(Records provided)
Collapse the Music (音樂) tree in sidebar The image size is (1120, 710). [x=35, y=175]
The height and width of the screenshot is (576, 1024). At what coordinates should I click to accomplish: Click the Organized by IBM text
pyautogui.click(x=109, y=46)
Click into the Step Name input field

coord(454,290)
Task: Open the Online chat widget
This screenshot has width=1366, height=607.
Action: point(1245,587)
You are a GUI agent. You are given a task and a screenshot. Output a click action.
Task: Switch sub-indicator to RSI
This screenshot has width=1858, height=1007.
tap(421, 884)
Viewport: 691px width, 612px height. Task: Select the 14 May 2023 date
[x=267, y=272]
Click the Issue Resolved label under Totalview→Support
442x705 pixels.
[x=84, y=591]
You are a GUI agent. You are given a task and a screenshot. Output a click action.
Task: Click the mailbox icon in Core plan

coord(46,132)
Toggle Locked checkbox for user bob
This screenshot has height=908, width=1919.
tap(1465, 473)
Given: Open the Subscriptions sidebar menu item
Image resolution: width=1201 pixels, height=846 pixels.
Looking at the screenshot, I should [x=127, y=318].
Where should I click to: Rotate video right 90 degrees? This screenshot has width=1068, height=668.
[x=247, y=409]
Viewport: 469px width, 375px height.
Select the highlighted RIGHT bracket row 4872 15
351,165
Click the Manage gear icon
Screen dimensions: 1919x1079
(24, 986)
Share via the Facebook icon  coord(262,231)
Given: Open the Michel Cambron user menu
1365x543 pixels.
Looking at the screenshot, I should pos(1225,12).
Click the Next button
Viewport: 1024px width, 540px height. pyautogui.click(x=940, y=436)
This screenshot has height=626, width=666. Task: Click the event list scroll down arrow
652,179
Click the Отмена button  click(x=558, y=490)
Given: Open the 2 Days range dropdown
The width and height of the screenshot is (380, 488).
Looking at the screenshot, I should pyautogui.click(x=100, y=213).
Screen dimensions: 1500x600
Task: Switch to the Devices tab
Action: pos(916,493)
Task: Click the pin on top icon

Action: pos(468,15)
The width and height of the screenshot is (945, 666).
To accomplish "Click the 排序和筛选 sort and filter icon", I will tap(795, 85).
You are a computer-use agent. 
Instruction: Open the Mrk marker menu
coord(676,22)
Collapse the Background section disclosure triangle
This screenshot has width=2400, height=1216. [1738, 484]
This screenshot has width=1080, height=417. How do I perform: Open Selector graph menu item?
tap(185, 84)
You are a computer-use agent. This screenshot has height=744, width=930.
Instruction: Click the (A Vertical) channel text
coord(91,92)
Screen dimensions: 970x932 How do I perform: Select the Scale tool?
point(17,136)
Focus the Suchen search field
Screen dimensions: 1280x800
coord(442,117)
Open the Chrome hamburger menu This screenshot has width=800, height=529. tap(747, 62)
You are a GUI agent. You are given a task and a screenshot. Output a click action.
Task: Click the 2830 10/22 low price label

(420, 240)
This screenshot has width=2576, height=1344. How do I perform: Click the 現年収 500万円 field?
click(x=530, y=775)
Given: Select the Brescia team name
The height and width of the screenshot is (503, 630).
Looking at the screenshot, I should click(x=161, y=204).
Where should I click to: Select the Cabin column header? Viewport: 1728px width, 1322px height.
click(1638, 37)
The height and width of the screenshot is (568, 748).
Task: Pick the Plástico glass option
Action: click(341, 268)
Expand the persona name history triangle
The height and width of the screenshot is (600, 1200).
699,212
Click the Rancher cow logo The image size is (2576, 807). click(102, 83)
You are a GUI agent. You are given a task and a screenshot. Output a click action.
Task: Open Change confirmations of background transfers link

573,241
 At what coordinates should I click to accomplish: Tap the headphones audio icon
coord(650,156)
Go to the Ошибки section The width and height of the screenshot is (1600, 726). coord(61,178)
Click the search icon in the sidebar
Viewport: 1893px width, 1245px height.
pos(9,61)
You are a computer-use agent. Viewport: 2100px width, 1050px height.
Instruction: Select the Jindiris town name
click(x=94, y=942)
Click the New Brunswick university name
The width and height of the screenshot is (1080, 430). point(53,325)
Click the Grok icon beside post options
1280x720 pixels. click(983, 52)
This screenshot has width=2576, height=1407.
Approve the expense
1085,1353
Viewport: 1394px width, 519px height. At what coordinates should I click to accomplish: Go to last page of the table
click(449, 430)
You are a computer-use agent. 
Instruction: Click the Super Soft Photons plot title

(Exercise instructions)
Reproduce all of the data above verbatim, line for line, without altering anything.

(Reply to the exercise)
Collapse the Music (音樂) tree in sidebar The image size is (1120, 710). [x=35, y=175]
The height and width of the screenshot is (576, 1024). At what coordinates should I click to accomplish: Click the Organized by IBM text
pyautogui.click(x=109, y=46)
Click into the Step Name input field

coord(454,290)
Task: Open the Online chat widget
This screenshot has width=1366, height=607.
Action: point(1245,587)
You are a GUI agent. You are given a task and a screenshot. Output a click action.
Task: Switch sub-indicator to RSI
This screenshot has width=1858, height=1007.
tap(421, 884)
Viewport: 691px width, 612px height. Task: Select the 14 May 2023 date
[x=267, y=272]
Click the Issue Resolved label under Totalview→Support
442x705 pixels.
[x=84, y=591]
You are a GUI agent. You are given a task and a screenshot. Output a click action.
Task: Click the mailbox icon in Core plan

coord(46,132)
Toggle Locked checkbox for user bob
This screenshot has height=908, width=1919.
tap(1465, 473)
Given: Open the Subscriptions sidebar menu item
Image resolution: width=1201 pixels, height=846 pixels.
Looking at the screenshot, I should [x=127, y=318].
Where should I click to: Rotate video right 90 degrees? This screenshot has width=1068, height=668.
[x=247, y=409]
Viewport: 469px width, 375px height.
Select the highlighted RIGHT bracket row 4872 15
351,165
Click the Manage gear icon
Screen dimensions: 1919x1079
(24, 986)
Share via the Facebook icon  coord(262,231)
Given: Open the Michel Cambron user menu
1365x543 pixels.
Looking at the screenshot, I should pos(1225,12).
Click the Next button
Viewport: 1024px width, 540px height. pyautogui.click(x=940, y=436)
This screenshot has height=626, width=666. Task: Click the event list scroll down arrow
652,179
Click the Отмена button  click(x=558, y=490)
Given: Open the 2 Days range dropdown
The width and height of the screenshot is (380, 488).
Looking at the screenshot, I should pyautogui.click(x=100, y=213).
Screen dimensions: 1500x600
Task: Switch to the Devices tab
Action: pos(916,493)
Task: Click the pin on top icon

Action: pos(468,15)
The width and height of the screenshot is (945, 666).
To accomplish "Click the 排序和筛选 sort and filter icon", I will tap(795, 85).
You are a computer-use agent. 
Instruction: Open the Mrk marker menu
coord(676,22)
Collapse the Background section disclosure triangle
This screenshot has width=2400, height=1216. [1738, 484]
This screenshot has width=1080, height=417. How do I perform: Open Selector graph menu item?
tap(185, 84)
You are a computer-use agent. This screenshot has height=744, width=930.
Instruction: Click the (A Vertical) channel text
coord(91,92)
Screen dimensions: 970x932 How do I perform: Select the Scale tool?
point(17,136)
Focus the Suchen search field
Screen dimensions: 1280x800
coord(442,117)
Open the Chrome hamburger menu This screenshot has width=800, height=529. tap(747, 62)
You are a GUI agent. You are given a task and a screenshot. Output a click action.
Task: Click the 2830 10/22 low price label

(420, 240)
This screenshot has width=2576, height=1344. How do I perform: Click the 現年収 500万円 field?
click(x=530, y=775)
Given: Select the Brescia team name
The height and width of the screenshot is (503, 630).
Looking at the screenshot, I should click(x=161, y=204).
Where should I click to: Select the Cabin column header? Viewport: 1728px width, 1322px height.
click(1638, 37)
The height and width of the screenshot is (568, 748).
Task: Pick the Plástico glass option
Action: click(341, 268)
Expand the persona name history triangle
The height and width of the screenshot is (600, 1200).
699,212
Click the Rancher cow logo The image size is (2576, 807). click(102, 83)
You are a GUI agent. You are given a task and a screenshot. Output a click action.
Task: Open Change confirmations of background transfers link

573,241
 At what coordinates should I click to accomplish: Tap the headphones audio icon
coord(650,156)
Go to the Ошибки section The width and height of the screenshot is (1600, 726). coord(61,178)
Click the search icon in the sidebar
Viewport: 1893px width, 1245px height.
pos(9,61)
You are a computer-use agent. Viewport: 2100px width, 1050px height.
Instruction: Select the Jindiris town name
click(x=94, y=942)
Click the New Brunswick university name
The width and height of the screenshot is (1080, 430). point(53,325)
Click the Grok icon beside post options
1280x720 pixels. click(983, 52)
This screenshot has width=2576, height=1407.
Approve the expense
1085,1353
Viewport: 1394px width, 519px height. At what coordinates should I click to accomplish: Go to last page of the table
click(449, 430)
You are a computer-use agent. 
Instruction: Click the Super Soft Photons plot title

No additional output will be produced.